Comme cela est indiqué dans une récente revue critique de l’IRM dans les SpA, le niveau de preuve apporté pour son utilité dans le diagnostic de SpA repose sur un nombre limité d’études de bonne qualité méthodologique (soit N = 2 !)
et les auteurs suggèrent donc la prudence dans l’interprétation des lésions observées, la spécificité
des lésions observée sen IRM et rapportée par la recherche n’étant jugée pas suffisante (2).


L’IRM fait cependant par tie intégrante des critères pour le diagnostic de SpA, et permet de guider la thérapeutique, notamment pour l’initiation des agents anti TNFα. En principe, selon l’AMM, les anti TNFα sont indiqués dans la SA
sévère et active (ce qui suppose une sacroiliite radiologique) en réponse inadéquate au traitement conventionnel, mais cette indication a été « élargie » par les recommandations françaises de la SFR et du CRI aux patients présentant
des signes d’inflammation en IRM (3).

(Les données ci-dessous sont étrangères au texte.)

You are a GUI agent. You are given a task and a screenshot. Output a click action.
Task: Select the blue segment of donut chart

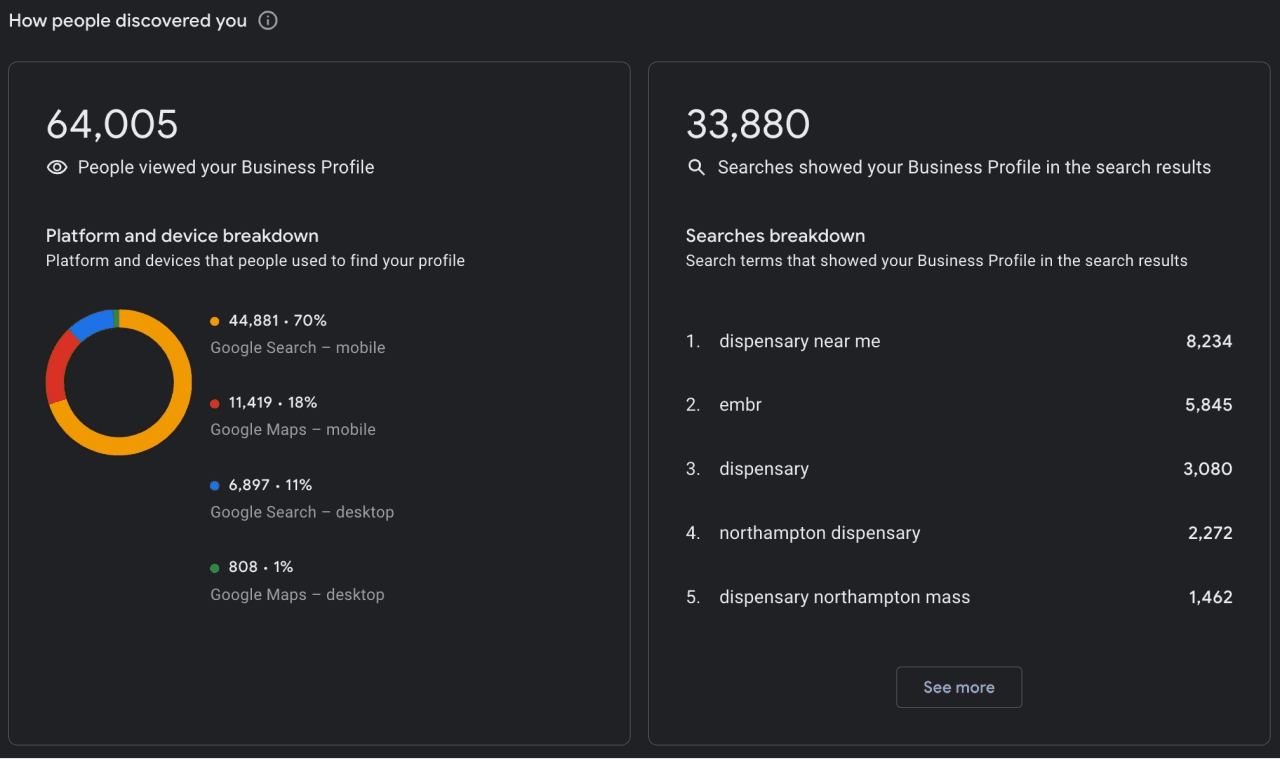(x=93, y=322)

Depuis peu, cette extension d’indication a été validée par les autorités de santé puisqu’il est désormais possible de mettre sous adalimumab les patients ayant une forme pré-radiographique
de SpA (« adalimumab est indiqué dans le traitement de la spondylarthrite axiale sévère sans signes radiographiques de spondylarthrite ankylosante, mais avec signes objectifs d’inflammation à l’IRM et/ou un taux de CRP élevé chez les
adultes ayant eu une réponse inadéquate ou une intolérance aux AINS »).


Références


1- Rudwaleit M, Landewé R, van der Heijde DM et al. The development of assessment of Spondyloarthritis International Society classification criteria for axial spondyloarthritis
(part I). classifciation of paper patients by expert opinion including uncertainty appraisal. Ann Rheum Dis, 2009 ; 68 : 770-6.
2- Pham T, Fautrel B, Dernis E et al. Recommandations de la société française de rhumatologie pour l’utilisation des anti TNF dans la spondylarthrite ankylosante et le rhumatisme
psoriasique. Mise à jour 2007. Rev Rhum, 2007 ; 74 : 1312-22.
3- Arnbak B, LeBoeuf-Yde C, Jensen TS. A systemtical critical review on MRI in spodnyloarthritis. Arthrits Res Ther, 2012 ; 14 : R55.